Addressing a preliminary hearing of the inquiry, Sam Stein QC, acting for 151 post office operators, said any attempt by the Post Office and government to put the issue of compensation on the back burner until the end of the inquiry must be resisted, the report added.
“Frankly, we are concerned that Post Office Ltd and BEIS (department for business, energy and industrial strategy) may use the lifetime of the inquiry to obfuscate and say: ‘We need to wait and see what the inquiry says’ before they act," Stein was quoted as saying the inquiry chair, the retired high court judge Sir Wyn Williams, by the newspaper.
“The Post Office has had plenty of time to sort this out with the government.
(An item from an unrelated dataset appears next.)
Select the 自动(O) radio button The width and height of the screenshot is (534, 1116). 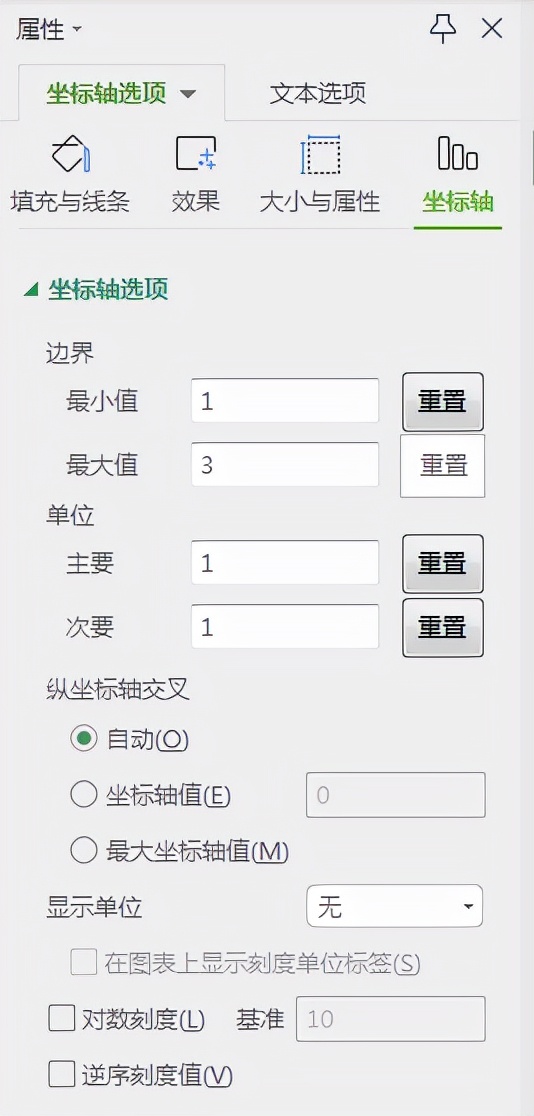point(83,739)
They should not be permitted to add to the extent of the Post Office scandal by doing nothing, delaying payment, prolonging suffering and avoiding responsibility. Instead, we suggest that this inquiry should demand urgent and immediate action.”
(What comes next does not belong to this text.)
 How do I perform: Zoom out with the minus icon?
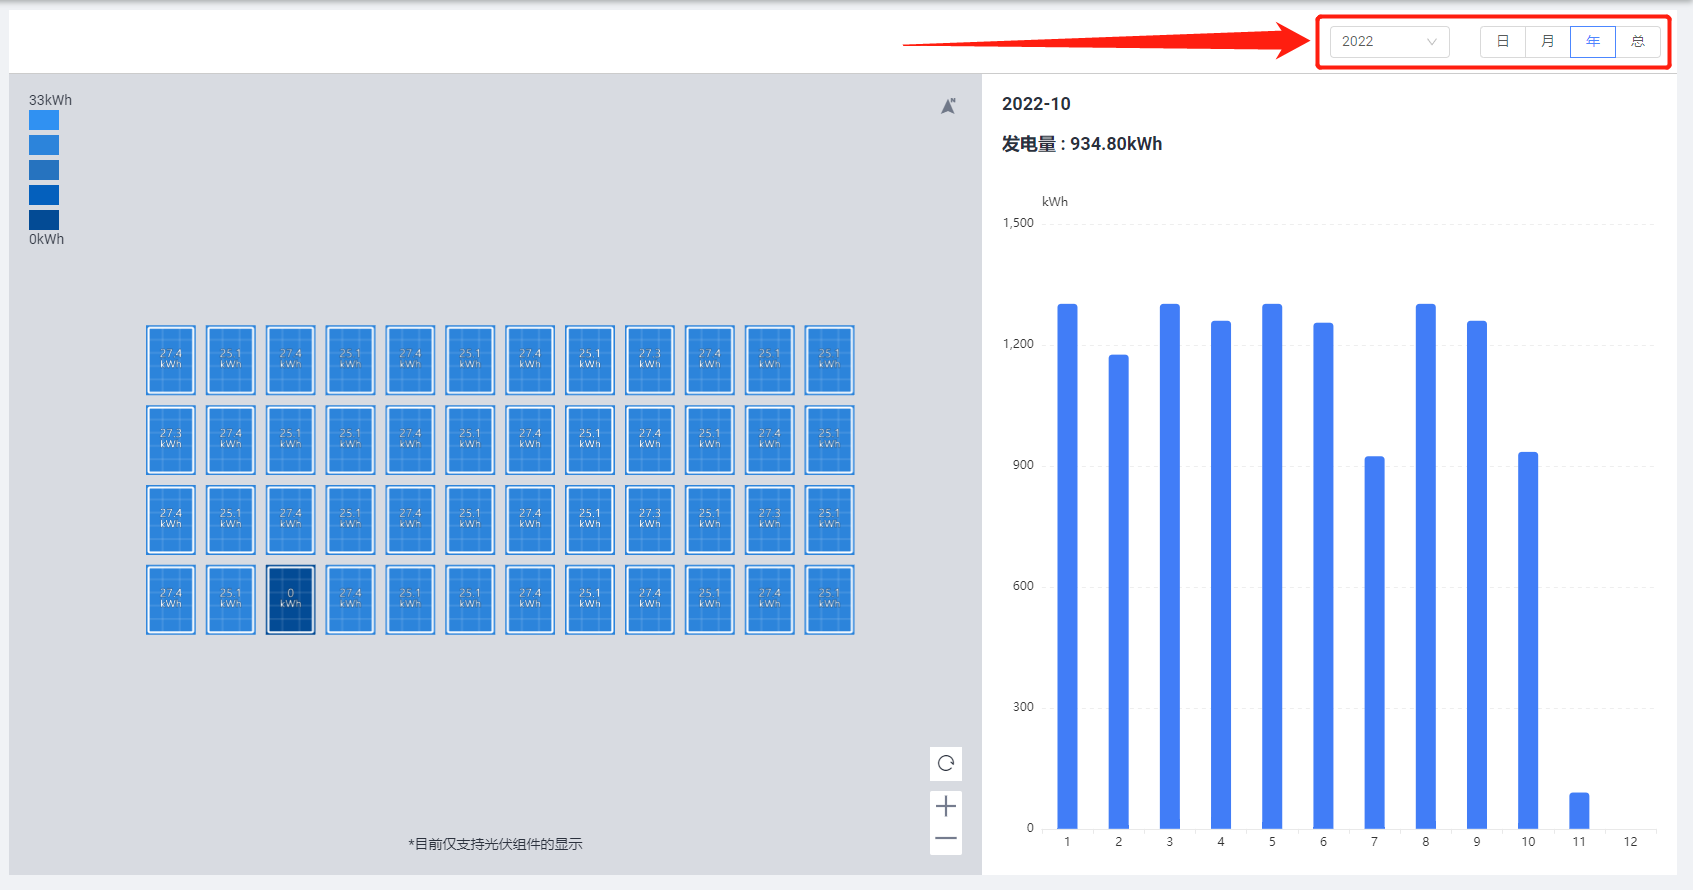pyautogui.click(x=946, y=839)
The inquiry probes how hundreds of post office workers were wrongfully accused of theft, fraud and false accounting as a result of computer errors.
Stein told Monday’s (8) hearing that despite judgments in the court of appeal quashing the convictions of scores of post office workers, victims had still not received adequate compensation.
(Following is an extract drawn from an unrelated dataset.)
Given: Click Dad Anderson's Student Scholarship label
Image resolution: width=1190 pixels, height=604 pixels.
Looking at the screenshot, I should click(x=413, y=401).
Campaigners believe that as many as 900 operators may have been prosecuted and convicted between 2000 and 2014 because the defective Horizon IT system falsely suggested there were cash shortfalls.
According to Stein, the claimants’ legal costs should be refunded. £46m of legal costs were incurred by 555 claimants when the Post Office settled a civil claim with them for £57.75m, leaving them with a net amount of less than £22,000 each, he added.
“We say this: Post Office Ltd and BEIS need to recognise that payments of proper and full compensation, [and] the return of legal costs, is required now – that means immediately and not at some unknown point in the future, nor subject to continuing discussions,” he said during the hearing.
Stein added: "When the inquiry started in earnest next year, it would hear accounts of post office workers who died before the names could be cleared, who contemplated or attempted suicide and whose children were bullied and spat at because of the stigma that came with the wrongful accusations."